---------- Text passage ----------
But until now it had not been used on younger babies, meaning parents had to monitor them closely through the night to prevent dangerous consequences of very high or very low glucose levels in their blood.

The CamAPS FX app. Picture: Keith Heppell
The CamAPS FX app. Picture: Keith Heppell

In a new trial, an expert team from Addenbrooke’s and the Norfolk and Norwich University Hospitals has successfully used the closed-loop system, along with diluted insulin, in a seven-month-old baby, with some parents describing the technology as “fantastic”, giving them “peace of mind”, particularly at night.

Writing in the journal Paediatric Diabetes, the authors describe training and supporting the family to prepare the diluted insulin and insert it into the pump.

Lead author and consultant in paediatric diabetes at Cambridge University Hospital (CUH), Dr Rachel Williams, said: “The artificial pancreas takes over a proportion of the daily management of the illness, although there is a still a huge burden of care for carers of very young children with diabetes even when using the most up to date technology.

“By using diluted insulin, we can control blood glucose levels in a much more subtle way – avoiding highs and lows which could cause developmental problems for such a young child.

“Although the artificial pancreas is currently only licensed down to one year old, we discussed all options with the family, and decided to use the closed-loop system off licence. It has worked really well, and thanks to the collaboration with diabetes teams in Norwich we have been able to support this family to use it successfully.”

Dr Emma Webb, paediatric endocrinologist at Norfolk and Norwich University Hospital (NNUH), and co-author, said: “The diabetes team at NNUH has significant experience of managing children on pump therapy. However, the concept of managing a six-month-old on a novel closed loop system was daunting.

“Working in collaboration with the CUH team to look after Millie has been a fantastic way for us to safely deliver her care closer to home. The embedding of video consultations into the NHS infrastructure as a result of the Covid-19 pandemic also helped us to learn and to deliver her care as a unified team across both sites.”

A screenshot of the artificial pancreas app. Picture: University of Cambridge
A screenshot of the artificial pancreas app. Picture: University of Cambridge

The management of very small children with type 1 diabetes is notoriously challenging and can be very difficult to achieve adequate glucose control without unacceptable rates of hypoglycaemia.

The artificial pancreas is very effective in moderating blood glucose levels. It consists of an app, known as CamAPS FX, which works with an insulin pump and a glucose monitor to automatically deliver insulin when needed.

It also uploads the data to a website so that medical teams can see real-time information about the patient’s condition. This makes it much easier to provide health advice remotely.

Dr Williams emphasised the importance of a multi-disciplinary team in looking after children with diabetes, adding: “I can’t stress enough how delivery of care would be impossible without the expertise of a team of dedicated professionals including administrative staff, dieticians, doctors, nurses, pharmacists, play specialists and psychologists.”
---------- Dataset entries ----------
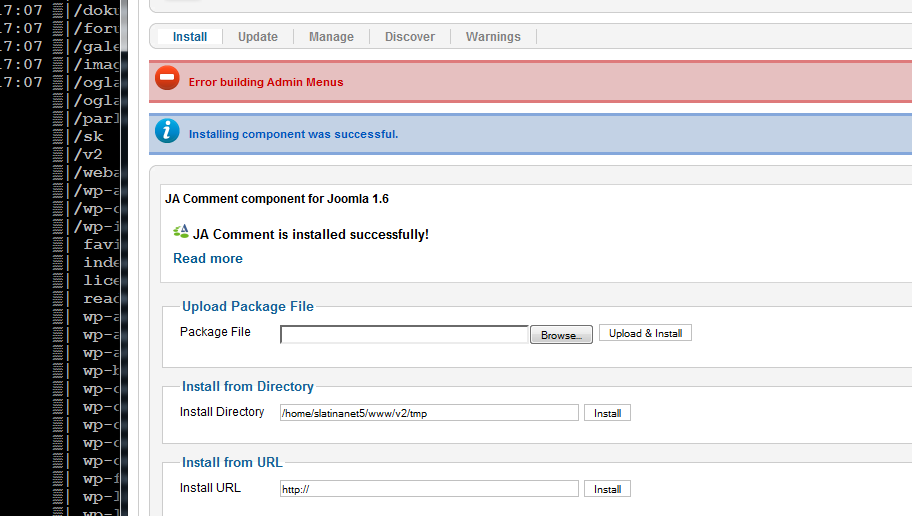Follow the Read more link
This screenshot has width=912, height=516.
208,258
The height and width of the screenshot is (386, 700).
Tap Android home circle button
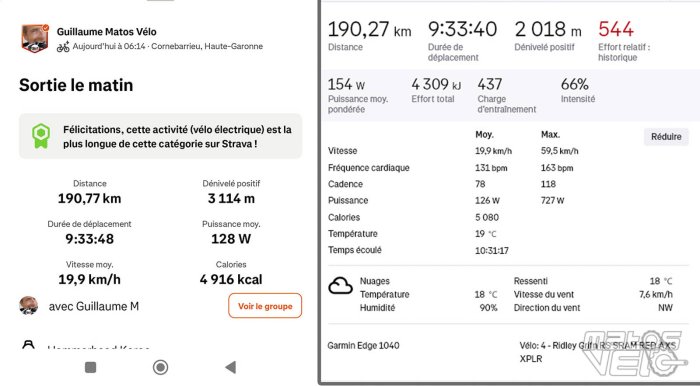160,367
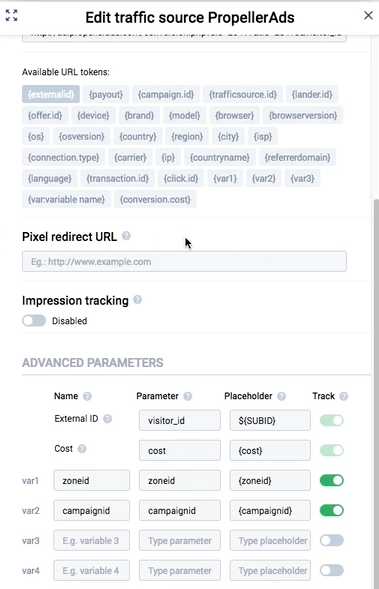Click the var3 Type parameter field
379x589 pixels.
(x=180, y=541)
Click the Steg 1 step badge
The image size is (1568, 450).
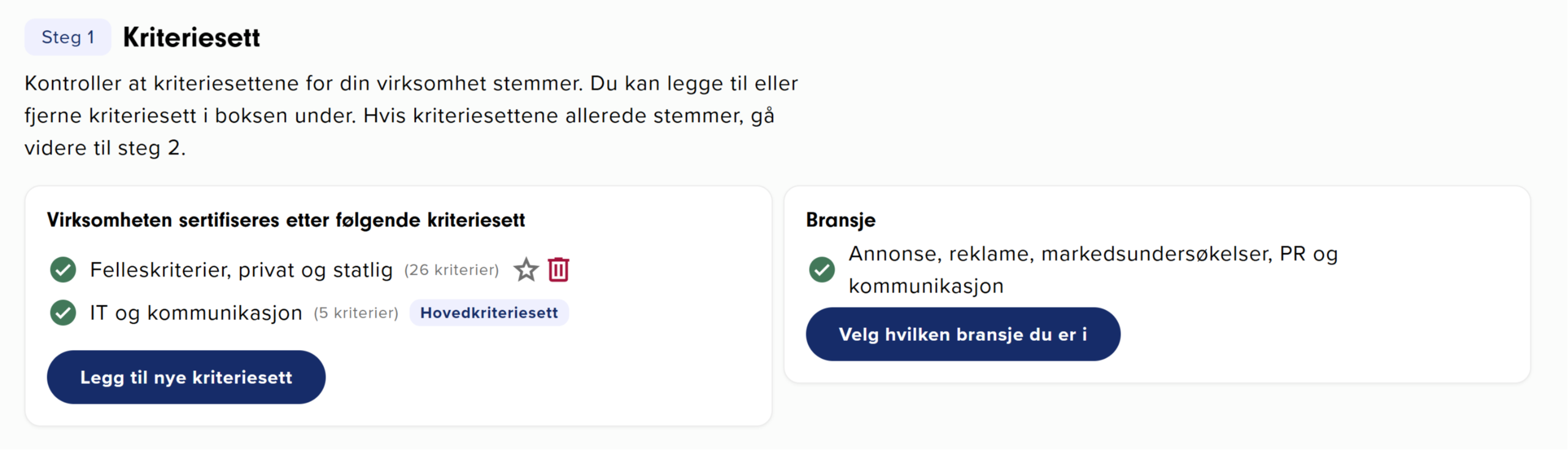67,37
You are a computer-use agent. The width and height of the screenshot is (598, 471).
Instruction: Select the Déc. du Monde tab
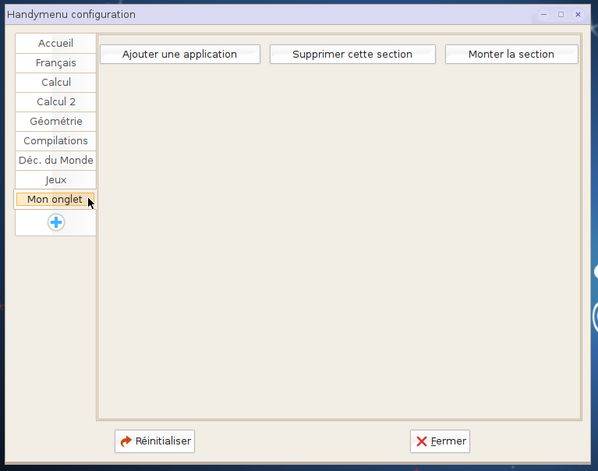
----------
▸ Tasks for this exercise:
1. Using the artificial pancreas article, decide whether each statement agrees with it: (a) The artificial pancreas is currently licensed for children from one year old. (b) The trial was written up in the journal Paediatric Diabetes. (c) The CamAPS FX app delivers insulin without needing an insulin pump. Answer yes or no for each, and quote the words of the article that decide it.
2. According to the artificial pancreas article, why did the team use diluted insulin for the baby? Answer in one to three sentences.
3. Reproduce the part of the artificial pancreas article starting with "But until now" and going on through "particularly at night.".

▸ Expected outputs:
1.
(a) Yes: "the artificial pancreas is currently only licensed down to one year old"
(b) Yes: "Writing in the journal Paediatric Diabetes, the authors describe training and supporting the family"
(c) No: "which works with an insulin pump and a glucose monitor to automatically deliver insulin when needed"

2. Diluted insulin let the team control blood glucose levels in a much more subtle way. This helped avoid highs and lows that could cause developmental problems for such a young child.

3.
But until now it had not been used on younger babies, meaning parents had to monitor them closely through the night to prevent dangerous consequences of very high or very low glucose levels in their blood.

The CamAPS FX app. Picture: Keith Heppell
The CamAPS FX app. Picture: Keith Heppell

In a new trial, an expert team from Addenbrooke’s and the Norfolk and Norwich University Hospitals has successfully used the closed-loop system, along with diluted insulin, in a seven-month-old baby, with some parents describing the technology as “fantastic”, giving them “peace of mind”, particularly at night.